Dobrze jest znać przyczynę. To już duży krok naprzód. Ja dalej nie wiem do końca, kiedy i dlaczego... pewne rzeczy wiem skąd, albo wydaje mi się że wiem. Znalazłam pewne szkolenie które potrafi odnaleźć prawdziwe przyczyny pewnych zachowań, jeśli uda się na nie pójść to już będzie duuuużo.
Cytat:Akupunktura chyba się wywodzi z chin,i na pewno jest to metoda już dosyć stara i jestem przekonany że działa.Ale nie wiem czy można tym leczyć lęki,ale nie mówię że nie.Możliwe że są na ludzkim ciele punkty ,które pod wpływem stymulacji powodują redukcje napięcia w ciele.Hmm teraz doszedłem do wniosku że nie koniecznie sam mózg odpowiada za nasze lęki,przecież to cały organizm .Mózg nie może żyć bez ciała,a ciało bez mózgu.Trochę zgłupiałem Musze to chyba przemyśleć .
Hmm ja trafiłam na informacje, że pewne blokady mogą się kumulować niekoniecznie w mózgu, ale też i w ciele. Myślę że umysł, ciało i emocje, są nierozłączne i jak coś szwanktuje to odbija się na całej reszcie. Poniekąd stąd biorą się choroby.

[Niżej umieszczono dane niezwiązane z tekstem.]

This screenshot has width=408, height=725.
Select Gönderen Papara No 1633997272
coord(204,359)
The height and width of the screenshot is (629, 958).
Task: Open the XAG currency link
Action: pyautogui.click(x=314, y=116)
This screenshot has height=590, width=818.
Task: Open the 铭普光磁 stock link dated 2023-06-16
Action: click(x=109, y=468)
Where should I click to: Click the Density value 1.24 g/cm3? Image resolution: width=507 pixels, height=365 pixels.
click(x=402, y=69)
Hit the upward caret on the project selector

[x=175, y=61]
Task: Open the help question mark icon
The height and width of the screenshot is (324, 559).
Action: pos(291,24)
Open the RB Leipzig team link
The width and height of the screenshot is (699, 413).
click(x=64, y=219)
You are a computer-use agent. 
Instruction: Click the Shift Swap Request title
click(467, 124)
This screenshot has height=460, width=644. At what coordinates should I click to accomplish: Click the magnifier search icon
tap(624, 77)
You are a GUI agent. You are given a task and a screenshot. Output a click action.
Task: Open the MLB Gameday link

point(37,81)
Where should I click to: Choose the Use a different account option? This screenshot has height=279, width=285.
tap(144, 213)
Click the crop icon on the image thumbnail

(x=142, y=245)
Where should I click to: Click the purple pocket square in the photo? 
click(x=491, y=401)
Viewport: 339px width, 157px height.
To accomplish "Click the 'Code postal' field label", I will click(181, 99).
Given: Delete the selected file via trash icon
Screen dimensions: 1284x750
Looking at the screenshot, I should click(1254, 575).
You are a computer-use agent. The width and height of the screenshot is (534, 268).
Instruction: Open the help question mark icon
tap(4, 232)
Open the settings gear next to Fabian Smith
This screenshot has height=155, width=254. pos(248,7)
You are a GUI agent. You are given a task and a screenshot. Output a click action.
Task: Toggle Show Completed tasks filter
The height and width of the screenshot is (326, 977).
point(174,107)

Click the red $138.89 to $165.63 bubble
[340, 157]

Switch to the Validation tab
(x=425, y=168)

Zasięgnęłam do książek o akupunkturze które podał tamten chłopak i stosuję akupresurę na parę punktów odpowiedzialnych za złe samopoczucie, lęki, brak motywacji itp. I powiem że miewam takie przebłyski lepszego samopoczucia. Nawet w trakcie jednego przypomniało mi się, że tak się czułam będąc jeszcze dzieckiem - tzn. to był normalny stan, który przez jakieś wydarzenia później został zaburzony. Różnica jest OGROMNA. Chyba tak się przyzwyczaiłam do tego co jest, że już nie pamiętam jak to jest naprawdę dobrze się czuć.
Cytat:Ps.Aha w czasie terapii poznawczo-behawioralnej uczy się pacjenta relaksacji ciała Taka akupunktura może prowadzi do całkowitej redukcji napięć
Bardzo możliwe że tak jest. Hmm ciekawe na czym polega ta nauka relaksacji, może ktoś był na tej terapii i opowie na czym to polega?
Wiesz to wszystko ma sens. Kiedyś za czasów kiedy było lepiej poszłam na zajęcia ze sztuk walki, w dwóch różnych miejscach. I tu i tu wszyscy się dziwili jak można mieć tak napięte ciało. Nigdy tak tego nie odczułam że mam ciało napięte, ale widać tak jest. Ciało pokazuje co z nami jest, czy coś w tym stylu.